For instance, my Gitea deployment looks something like this:

apiVersion: extensions/v1beta1
kind: Deployment
metadata:
  labels:
    git.service: gitea-web
  name: gitea-web
  namespace: git
spec:
  replicas: 1
  strategy:
    type: Recreate
  template:
    metadata:
      labels:
        git.service: gitea-web
    spec:
      containers:
      - image: gitea/gitea:1.6
        name: gitea-web
        ports:
        - containerPort: 3000
        - containerPort: 22
        resources: {}
        volumeMounts:
        - mountPath: /data
          name: gitea-web-claim0
      restartPolicy: Always
      volumes:
      - name: gitea-web-claim0
        persistentVolumeClaim:
          claimName: gitea-web-claim0

As shown in the YAML, the deployment is mounting gitea-web-claim0 to /data, and is running in the git namespace. The workload can be found using the label git.service: gitea-web.

Telling Stash What to Do

Next, you should make a secret containing your API keys and a password used to encrypt your repository:

pwgen -B 16 1 | tr -d '\n' > RESTIC_PASSWORD
echo -n 'your_b2_account_id' > B2_ACCOUNT_ID
echo -n 'your_b2_account_key' > B2_ACCOUNT_KEY
kubectl create secret generic -n git gitea-restic-secret \
    --from-file=./RESTIC_PASSWORD \
    --from-file=./B2_ACCOUNT_ID \
    --from-file=./B2_ACCOUNT_KEY

It’s very important that all trailing whitespace is removed from these files.

You should then create the spec for the restic that Stash will look after:

apiVersion: stash.appscode.com/v1alpha1
kind: Restic
metadata:
  name: gitea-backups
  namespace: git
spec:
  selector:
    matchLabels:
      git.service: gitea-web
  fileGroups:
  - path: /data
    retentionPolicyName: 'keep-last-14'
  backend:
    b2:
      bucket: git-data
    storageSecretName: gitea-restic-secret
  schedule: '30 1 * * *'
  volumeMounts:
  - mountPath: /data
    name: gitea-web-claim0
  retentionPolicies:
  - name: 'keep-last-14'
    keepLast: 14
    prune: true

It’s in the restic specification that you can dictate the schedule and number of backups to keep. You can be creative here, and have multiple schedules running multiple retention policies. This is also where you specify that the destination is B2, and that the bucket name is git-data.

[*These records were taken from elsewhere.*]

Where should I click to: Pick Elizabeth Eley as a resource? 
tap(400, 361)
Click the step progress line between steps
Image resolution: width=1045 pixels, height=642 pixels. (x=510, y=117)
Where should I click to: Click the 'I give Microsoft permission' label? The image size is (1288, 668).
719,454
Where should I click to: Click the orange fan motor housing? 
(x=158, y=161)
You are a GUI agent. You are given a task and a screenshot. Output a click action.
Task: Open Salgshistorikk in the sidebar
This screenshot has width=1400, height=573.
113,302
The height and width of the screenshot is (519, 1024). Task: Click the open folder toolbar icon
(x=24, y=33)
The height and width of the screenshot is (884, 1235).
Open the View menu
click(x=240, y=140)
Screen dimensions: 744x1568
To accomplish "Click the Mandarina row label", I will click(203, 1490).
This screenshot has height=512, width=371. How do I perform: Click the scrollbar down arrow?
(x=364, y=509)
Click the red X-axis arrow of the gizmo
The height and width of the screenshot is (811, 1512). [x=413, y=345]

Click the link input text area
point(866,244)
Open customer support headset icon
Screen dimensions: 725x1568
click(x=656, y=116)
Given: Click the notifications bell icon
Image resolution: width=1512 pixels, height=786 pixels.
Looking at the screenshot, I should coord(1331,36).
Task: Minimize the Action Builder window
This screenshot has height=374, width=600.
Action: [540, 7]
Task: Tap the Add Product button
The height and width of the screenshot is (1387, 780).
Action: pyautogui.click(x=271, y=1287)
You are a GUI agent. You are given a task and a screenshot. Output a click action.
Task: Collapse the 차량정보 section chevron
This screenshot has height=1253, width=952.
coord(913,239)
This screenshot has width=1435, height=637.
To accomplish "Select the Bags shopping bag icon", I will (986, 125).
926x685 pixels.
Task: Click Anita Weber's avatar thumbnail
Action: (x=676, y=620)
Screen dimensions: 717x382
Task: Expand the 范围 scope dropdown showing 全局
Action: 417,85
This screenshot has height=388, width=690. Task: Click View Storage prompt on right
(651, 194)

Be warned: applying the Stash spec will cause the running container to restart as the sidecar is created!

To finish, apply your restic spec with kubectl apply -n git -f git-restic.yaml.

Confirming Your Backups

Simply run the following:

kubectl get -n git repo          
NAME                   BACKUP-COUNT   LAST-SUCCESSFUL-BACKUP   AGE
deployment.gitea-db    1349           51m                      56d
deployment.gitea-web   1342           21m                      56d

Conclusion

By adding persistent storage into your Kubernetes node, and ensuring that the data is properly backed up, you can get a lot more mileage out of just a single node. While I would certainly recommend against running any kind of production workloads on just one server, for personal services this is a great compromise and ensures your data is at least kept safe.

In future posts I’ll be exploring more ways to add security and redundancy to Kubernetes, but for now I hope you find this information helpful.